Well, I succumbed to temptation and started reading Dan Brown’s other books - ‘The DaVinci Code’ and ‘Angels and Demons’. I can dismiss A&D in one word - abysmal!
The DaVinci Code is another matter and shows that Dan Brown knows his readership too well. he has captured those countless numbers who have a little knowledge. And Dan Brown takes this little knowledge and expands it to sound still reasonable. If you have more than a little knowledge then the book is just his other’s - unreasonably simplistic. For crying out loud, DB seems to think that an anagram is the highest form of coding. And as for the other cryptic clues - ‘old wisdom’ - who doesn’t think Sophia? Especially when that’s the heroine’s name!
The best thing about the book is the design of the box that holds the clue - the cryptex. It’s a clever little device which is really a hollow combination lock. Pretty easy to make. And a few enterprising craft workers have started marketing them. Don’t get me wrong - the cryptex is a toy and is not to be considered a high form of secure transport. Not as good as some of the briefcases on the market.

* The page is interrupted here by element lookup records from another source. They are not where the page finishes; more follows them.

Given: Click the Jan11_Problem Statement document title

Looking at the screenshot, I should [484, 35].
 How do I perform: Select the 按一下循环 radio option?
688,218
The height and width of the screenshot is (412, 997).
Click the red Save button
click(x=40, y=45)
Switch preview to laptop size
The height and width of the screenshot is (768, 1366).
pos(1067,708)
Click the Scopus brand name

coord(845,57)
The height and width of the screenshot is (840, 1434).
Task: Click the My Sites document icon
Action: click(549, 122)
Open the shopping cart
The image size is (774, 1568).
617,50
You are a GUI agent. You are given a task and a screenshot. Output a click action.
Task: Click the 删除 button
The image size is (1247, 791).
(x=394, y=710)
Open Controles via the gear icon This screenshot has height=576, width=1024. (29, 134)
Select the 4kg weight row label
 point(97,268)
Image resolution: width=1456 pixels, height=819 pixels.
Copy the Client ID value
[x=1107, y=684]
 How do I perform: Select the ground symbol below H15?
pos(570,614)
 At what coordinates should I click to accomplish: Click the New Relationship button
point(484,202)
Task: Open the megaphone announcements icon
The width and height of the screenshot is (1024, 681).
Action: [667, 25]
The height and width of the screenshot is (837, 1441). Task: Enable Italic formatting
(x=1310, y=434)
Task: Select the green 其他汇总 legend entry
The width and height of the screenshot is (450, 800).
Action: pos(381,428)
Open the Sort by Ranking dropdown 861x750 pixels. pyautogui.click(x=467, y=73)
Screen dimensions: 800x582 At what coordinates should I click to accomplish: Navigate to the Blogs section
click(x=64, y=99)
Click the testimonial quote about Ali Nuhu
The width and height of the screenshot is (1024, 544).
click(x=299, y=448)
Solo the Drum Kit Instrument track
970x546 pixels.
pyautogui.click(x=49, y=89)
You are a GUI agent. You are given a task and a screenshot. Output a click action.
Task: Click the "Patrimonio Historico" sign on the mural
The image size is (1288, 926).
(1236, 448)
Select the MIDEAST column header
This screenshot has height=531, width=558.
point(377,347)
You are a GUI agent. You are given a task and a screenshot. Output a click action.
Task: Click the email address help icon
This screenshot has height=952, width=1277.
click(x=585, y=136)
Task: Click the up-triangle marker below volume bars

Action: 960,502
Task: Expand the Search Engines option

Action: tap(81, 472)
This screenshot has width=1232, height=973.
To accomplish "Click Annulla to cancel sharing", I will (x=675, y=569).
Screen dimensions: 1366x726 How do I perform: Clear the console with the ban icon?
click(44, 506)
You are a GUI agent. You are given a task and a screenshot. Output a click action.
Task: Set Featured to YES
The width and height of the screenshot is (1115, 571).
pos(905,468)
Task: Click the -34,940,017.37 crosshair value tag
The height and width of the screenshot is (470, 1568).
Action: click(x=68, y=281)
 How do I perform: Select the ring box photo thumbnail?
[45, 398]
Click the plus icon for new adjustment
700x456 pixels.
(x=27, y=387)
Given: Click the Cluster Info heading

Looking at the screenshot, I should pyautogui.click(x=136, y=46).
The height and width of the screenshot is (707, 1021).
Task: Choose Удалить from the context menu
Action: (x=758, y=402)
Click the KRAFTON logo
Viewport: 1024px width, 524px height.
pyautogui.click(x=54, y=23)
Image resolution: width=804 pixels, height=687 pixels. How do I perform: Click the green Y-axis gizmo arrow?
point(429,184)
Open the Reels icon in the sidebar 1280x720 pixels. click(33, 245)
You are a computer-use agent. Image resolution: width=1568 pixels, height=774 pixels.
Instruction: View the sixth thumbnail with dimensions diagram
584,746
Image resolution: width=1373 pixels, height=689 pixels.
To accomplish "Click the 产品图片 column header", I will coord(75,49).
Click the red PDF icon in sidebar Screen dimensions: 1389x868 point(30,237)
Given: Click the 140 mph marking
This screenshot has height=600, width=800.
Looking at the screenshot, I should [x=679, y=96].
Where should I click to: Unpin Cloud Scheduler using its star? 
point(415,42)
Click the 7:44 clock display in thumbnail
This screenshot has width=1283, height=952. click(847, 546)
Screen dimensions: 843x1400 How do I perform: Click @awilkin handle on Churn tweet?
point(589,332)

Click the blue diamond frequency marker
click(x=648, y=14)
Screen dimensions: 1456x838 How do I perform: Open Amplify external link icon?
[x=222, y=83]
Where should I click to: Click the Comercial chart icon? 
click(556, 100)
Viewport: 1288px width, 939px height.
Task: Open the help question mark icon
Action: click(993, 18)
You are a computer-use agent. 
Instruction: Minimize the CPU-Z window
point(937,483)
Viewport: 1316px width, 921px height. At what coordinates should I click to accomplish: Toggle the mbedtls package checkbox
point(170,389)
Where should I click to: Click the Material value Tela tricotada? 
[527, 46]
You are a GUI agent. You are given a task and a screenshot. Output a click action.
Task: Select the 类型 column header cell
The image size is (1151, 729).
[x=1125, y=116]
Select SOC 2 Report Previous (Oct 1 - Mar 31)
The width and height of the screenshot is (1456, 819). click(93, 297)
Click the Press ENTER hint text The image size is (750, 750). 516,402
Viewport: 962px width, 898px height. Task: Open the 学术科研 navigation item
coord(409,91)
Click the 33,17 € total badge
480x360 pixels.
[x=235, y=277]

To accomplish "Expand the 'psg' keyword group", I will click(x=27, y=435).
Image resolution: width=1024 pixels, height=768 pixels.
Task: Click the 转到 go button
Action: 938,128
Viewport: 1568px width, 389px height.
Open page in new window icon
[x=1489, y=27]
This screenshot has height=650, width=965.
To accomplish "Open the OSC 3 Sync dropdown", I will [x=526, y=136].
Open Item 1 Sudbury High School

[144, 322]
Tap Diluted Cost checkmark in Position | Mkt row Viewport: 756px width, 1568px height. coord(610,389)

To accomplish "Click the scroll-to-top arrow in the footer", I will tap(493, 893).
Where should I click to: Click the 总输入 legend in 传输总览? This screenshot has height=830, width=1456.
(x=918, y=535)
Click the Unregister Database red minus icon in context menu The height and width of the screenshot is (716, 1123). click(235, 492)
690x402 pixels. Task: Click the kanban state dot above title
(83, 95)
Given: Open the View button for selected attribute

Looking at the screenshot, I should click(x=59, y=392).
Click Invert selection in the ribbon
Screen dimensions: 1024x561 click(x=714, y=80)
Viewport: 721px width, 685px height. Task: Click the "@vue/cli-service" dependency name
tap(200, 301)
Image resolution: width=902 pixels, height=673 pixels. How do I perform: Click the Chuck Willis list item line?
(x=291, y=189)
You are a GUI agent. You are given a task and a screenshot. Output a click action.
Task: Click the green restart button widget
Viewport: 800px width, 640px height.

Another positive for me was the interest it generated in me to have a look on the web at the different sites mentioned in the book: The Louvre Museum, Saint Sulpice Church, The Rose Line, Rosslyn Church in Scotland, Westminster Abbey.
The biggest lie though is the terrible way in which the Opus Dei organisation is described. While I do not agree with much that OD stands for, a poor debater will often resort to personal insult rather than fact. It would have been better if DB had resorted to fact.
Whichever way you look at it, DB has written a very clever book. Not a good book, in fact quite bad in places. But patched with lots of half truths and reasonable leaps ‘of faith’ it becomes an old fashioned matinee serial in which belief is suspended for the sake of following the heros to wherever they may go next.